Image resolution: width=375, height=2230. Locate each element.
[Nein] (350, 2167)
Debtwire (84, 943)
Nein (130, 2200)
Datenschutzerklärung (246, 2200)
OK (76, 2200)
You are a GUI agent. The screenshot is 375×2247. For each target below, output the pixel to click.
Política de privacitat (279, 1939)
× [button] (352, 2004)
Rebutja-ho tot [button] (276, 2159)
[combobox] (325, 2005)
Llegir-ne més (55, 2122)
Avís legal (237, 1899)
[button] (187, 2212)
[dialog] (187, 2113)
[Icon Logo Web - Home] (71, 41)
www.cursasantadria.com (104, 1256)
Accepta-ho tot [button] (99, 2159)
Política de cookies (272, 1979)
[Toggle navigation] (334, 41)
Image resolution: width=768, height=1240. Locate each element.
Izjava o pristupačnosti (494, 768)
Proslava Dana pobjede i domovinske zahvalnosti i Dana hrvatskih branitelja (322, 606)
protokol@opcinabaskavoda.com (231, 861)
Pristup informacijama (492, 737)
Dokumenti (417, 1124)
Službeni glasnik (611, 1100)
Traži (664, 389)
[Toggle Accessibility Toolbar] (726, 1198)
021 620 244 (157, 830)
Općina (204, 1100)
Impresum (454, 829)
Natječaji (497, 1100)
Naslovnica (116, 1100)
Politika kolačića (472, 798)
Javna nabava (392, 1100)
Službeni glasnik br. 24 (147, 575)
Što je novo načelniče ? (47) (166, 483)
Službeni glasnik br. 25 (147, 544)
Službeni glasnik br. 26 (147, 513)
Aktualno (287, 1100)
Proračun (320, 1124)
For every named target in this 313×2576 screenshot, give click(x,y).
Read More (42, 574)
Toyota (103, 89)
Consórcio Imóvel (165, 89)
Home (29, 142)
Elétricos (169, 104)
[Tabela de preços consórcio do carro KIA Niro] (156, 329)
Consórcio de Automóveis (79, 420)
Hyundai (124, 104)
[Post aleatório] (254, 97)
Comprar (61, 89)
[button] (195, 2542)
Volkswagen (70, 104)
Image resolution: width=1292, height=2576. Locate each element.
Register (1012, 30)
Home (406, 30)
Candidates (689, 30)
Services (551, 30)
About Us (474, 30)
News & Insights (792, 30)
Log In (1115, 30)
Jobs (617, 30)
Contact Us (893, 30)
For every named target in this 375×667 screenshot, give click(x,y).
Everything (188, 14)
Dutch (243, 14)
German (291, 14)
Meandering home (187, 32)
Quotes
--------------------------------------------------
> _Required work_:
Every record is to be repeated exactly as it stands above.

> _Answer to this problem_:
Image resolution: width=375, height=2230. Locate each element.
[Nein] (350, 2167)
Debtwire (84, 943)
Nein (130, 2200)
Datenschutzerklärung (246, 2200)
OK (76, 2200)
You are a GUI agent. The screenshot is 375×2247. For each target below, output the pixel to click.
Política de privacitat (279, 1939)
× [button] (352, 2004)
Rebutja-ho tot [button] (276, 2159)
[combobox] (325, 2005)
Llegir-ne més (55, 2122)
Avís legal (237, 1899)
[button] (187, 2212)
[dialog] (187, 2113)
[Icon Logo Web - Home] (71, 41)
www.cursasantadria.com (104, 1256)
Accepta-ho tot [button] (99, 2159)
Política de cookies (272, 1979)
[Toggle navigation] (334, 41)
Image resolution: width=768, height=1240. Locate each element.
Izjava o pristupačnosti (494, 768)
Proslava Dana pobjede i domovinske zahvalnosti i Dana hrvatskih branitelja (322, 606)
protokol@opcinabaskavoda.com (231, 861)
Pristup informacijama (492, 737)
Dokumenti (417, 1124)
Službeni glasnik (611, 1100)
Traži (664, 389)
[Toggle Accessibility Toolbar] (726, 1198)
021 620 244 (157, 830)
Općina (204, 1100)
Impresum (454, 829)
Natječaji (497, 1100)
Naslovnica (116, 1100)
Politika kolačića (472, 798)
Javna nabava (392, 1100)
Službeni glasnik br. 24 (147, 575)
Što je novo načelniče ? (47) (166, 483)
Službeni glasnik br. 25 (147, 544)
Službeni glasnik br. 26 (147, 513)
Aktualno (287, 1100)
Proračun (320, 1124)
For every named target in this 313×2576 screenshot, give click(x,y).
Read More (42, 574)
Toyota (103, 89)
Consórcio Imóvel (165, 89)
Home (29, 142)
Elétricos (169, 104)
[Tabela de preços consórcio do carro KIA Niro] (156, 329)
Consórcio de Automóveis (79, 420)
Hyundai (124, 104)
[Post aleatório] (254, 97)
Comprar (61, 89)
[button] (195, 2542)
Volkswagen (70, 104)
Image resolution: width=1292, height=2576. Locate each element.
Register (1012, 30)
Home (406, 30)
Candidates (689, 30)
Services (551, 30)
About Us (474, 30)
News & Insights (792, 30)
Log In (1115, 30)
Jobs (617, 30)
Contact Us (893, 30)
For every named target in this 375×667 screenshot, give click(x,y).
Everything (188, 14)
Dutch (243, 14)
German (291, 14)
Meandering home (187, 32)
Quotes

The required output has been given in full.